> _Extract to read_:
=-=-=
Pieter Barnardt, MB ChB, Dip Oncol
Medical Imaging and Clinical Oncology, Tygerberg Hospital, Tygerberg, W Cape
Dylan Narinesingh, MD, FC Rad Onc
Trinidad San Fernando General Hospital, Trinidad
Primary extranodal lymphoma of the breast is rare and accounts for 0.04 - 0.53% of all malignant tumours, less than 1% of non-Hodgkin’s lymphomas (NHLs) and 1.7% of extranodal NHLs.1 Extranodal lymphoma arises from tissue other than lymph nodes and sites that normally contain no lymphoid tissue. This case describes the clinical and treatment dilemma posed by extranodal presentation in an AIDS-NHL patient.
A 40-year-old woman presented with a history of a painful left axillary mass that had progressively increased in size. She reported symptoms of night sweats and weight loss. Physical examination revealed a 17×13 cm left axillary nodal mass. Her left breast had the clinical appearance of mastitis. Abnormal laboratory studies revealed elevated serum uric acid (0.50 mmol/l, normal 0.15 - 0.35 mmol/l) and lactate dehydrogenase (1 009 U/l, normal 100 - 190 U/l) levels. An enzyme-linked immunosorbent assay was positive and the initial CD4+ count was 435 cells/μml. Microscopic examination of the lymph node mass confirmed a diffuse large B-cell lymphoma (DLBCL). Bone marrow aspiration and biopsy demonstrated no evidence of infiltration by lymphoma. Cerebrospinal fluid (CSF) examination was negative for lymphoma infiltration. Both the CSF cryptococcus Indian ink and latex tests were negative, but a positive Varicella zoster polymerase chain reaction (PCR) test was reported.
A mammogram was not feasible owing to painful ulceration of the breast mass. A computed tomography (CT) scan of the thorax and abdomen revealed a 5 cm lymphoid nodal mass in the left axilla and a 3.4 cm left supraclavicular lymph node. A gallium scan was consistent with uptake in an area overlying the left breast, anterior chest wall and markedly enlarged left axillary lymph nodes. Normal gallium biodistribution was seen in the rest of the body (Fig. 1). The case was considered to be a stage IIbE AIDS-NHL.
The standard CHOP regimen consisting of cyclophosphamide 750 mg/m2 , doxorubicin 50 mg/m2 and vincristine 1.4 mg/m2 on day 1 and prednisone 60 mg/day on days 1 - 5 every 3 weeks was started. She completed 3 cycles without significant toxicity but then presented with clinical progression. The left axillary lymph node and breast mass had the appearance of breast cancer with erythema, oedema and nipple retraction. A solid mass was palpable within the breast with associated skin ulceration and multiple cutaneous nodules over the left infra-clavicular region (Fig. 2).
=-=-=
> _Provided material_:

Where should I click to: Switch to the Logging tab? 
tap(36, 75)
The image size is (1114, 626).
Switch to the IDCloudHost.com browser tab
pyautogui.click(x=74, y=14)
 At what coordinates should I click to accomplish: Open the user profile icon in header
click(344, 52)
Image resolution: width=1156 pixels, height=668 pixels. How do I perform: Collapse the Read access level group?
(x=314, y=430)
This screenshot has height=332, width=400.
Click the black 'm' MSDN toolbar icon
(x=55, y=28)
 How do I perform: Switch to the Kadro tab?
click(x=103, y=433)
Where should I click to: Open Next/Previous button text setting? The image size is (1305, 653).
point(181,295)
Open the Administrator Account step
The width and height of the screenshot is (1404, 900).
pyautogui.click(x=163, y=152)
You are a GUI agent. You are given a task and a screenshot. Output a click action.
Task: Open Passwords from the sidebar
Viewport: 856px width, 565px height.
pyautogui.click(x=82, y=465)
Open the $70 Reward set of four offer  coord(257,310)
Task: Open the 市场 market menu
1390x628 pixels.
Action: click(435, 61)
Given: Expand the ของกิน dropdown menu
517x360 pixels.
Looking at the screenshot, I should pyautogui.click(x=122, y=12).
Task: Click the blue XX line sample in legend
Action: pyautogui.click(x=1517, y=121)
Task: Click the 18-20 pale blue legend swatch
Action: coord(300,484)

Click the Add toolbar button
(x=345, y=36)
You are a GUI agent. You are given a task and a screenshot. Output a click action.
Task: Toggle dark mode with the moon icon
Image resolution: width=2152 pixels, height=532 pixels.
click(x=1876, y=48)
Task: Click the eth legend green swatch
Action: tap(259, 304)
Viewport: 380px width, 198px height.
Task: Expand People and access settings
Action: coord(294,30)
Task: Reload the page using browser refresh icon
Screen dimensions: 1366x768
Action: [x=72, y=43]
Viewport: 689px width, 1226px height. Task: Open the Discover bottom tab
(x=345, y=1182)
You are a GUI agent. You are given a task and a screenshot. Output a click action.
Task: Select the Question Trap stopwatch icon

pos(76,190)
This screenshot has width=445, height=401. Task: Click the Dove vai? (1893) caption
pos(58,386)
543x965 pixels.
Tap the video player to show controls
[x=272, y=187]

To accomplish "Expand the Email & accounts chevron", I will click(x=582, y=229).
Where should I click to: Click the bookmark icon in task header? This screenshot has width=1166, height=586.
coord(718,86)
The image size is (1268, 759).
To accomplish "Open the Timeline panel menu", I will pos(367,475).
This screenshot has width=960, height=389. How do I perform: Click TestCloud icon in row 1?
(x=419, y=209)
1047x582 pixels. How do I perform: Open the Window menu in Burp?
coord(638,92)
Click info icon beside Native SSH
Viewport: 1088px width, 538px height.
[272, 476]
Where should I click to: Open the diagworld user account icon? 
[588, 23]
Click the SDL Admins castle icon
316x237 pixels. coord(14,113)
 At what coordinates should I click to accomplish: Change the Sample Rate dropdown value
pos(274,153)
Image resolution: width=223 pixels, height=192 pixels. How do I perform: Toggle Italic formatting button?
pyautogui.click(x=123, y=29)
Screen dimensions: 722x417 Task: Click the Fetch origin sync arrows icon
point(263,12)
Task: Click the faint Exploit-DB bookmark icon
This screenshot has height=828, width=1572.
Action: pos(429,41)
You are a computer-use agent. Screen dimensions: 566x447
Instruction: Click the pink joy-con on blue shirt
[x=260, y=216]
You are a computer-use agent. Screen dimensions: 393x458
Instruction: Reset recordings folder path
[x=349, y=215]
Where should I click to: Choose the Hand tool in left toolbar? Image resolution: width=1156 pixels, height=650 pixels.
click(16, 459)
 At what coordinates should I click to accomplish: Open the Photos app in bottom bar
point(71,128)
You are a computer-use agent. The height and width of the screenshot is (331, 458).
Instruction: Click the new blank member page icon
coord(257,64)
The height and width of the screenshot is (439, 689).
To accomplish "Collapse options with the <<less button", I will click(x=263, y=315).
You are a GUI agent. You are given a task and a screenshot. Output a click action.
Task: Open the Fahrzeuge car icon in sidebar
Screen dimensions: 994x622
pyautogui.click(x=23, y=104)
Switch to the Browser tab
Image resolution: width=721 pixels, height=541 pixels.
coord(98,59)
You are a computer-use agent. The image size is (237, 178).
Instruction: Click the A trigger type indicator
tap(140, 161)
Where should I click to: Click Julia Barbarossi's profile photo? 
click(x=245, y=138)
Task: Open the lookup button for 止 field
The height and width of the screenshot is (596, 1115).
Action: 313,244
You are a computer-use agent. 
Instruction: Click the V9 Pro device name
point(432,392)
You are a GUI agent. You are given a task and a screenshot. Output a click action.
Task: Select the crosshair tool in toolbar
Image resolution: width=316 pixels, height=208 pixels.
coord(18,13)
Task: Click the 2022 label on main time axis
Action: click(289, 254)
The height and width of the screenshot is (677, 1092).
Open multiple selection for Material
=-=-=
> _Work task A_:
From the case report on breast lymphoma, reproduce the part that opens with the words containing "Pieter Barnardt, MB" and closes with "an AIDS-NHL patient.".
> _Work task B_:
According to the case report on breast lymphoma, why could a mammogram not be performed on the patient? Answer in one to three sentences.

> _Exercise answer A_:
Pieter Barnardt, MB ChB, Dip Oncol
Medical Imaging and Clinical Oncology, Tygerberg Hospital, Tygerberg, W Cape
Dylan Narinesingh, MD, FC Rad Onc
Trinidad San Fernando General Hospital, Trinidad
Primary extranodal lymphoma of the breast is rare and accounts for 0.04 - 0.53% of all malignant tumours, less than 1% of non-Hodgkin’s lymphomas (NHLs) and 1.7% of extranodal NHLs.1 Extranodal lymphoma arises from tissue other than lymph nodes and sites that normally contain no lymphoid tissue. This case describes the clinical and treatment dilemma posed by extranodal presentation in an AIDS-NHL patient.

> _Exercise answer B_:
A mammogram was not feasible because of painful ulceration of the breast mass.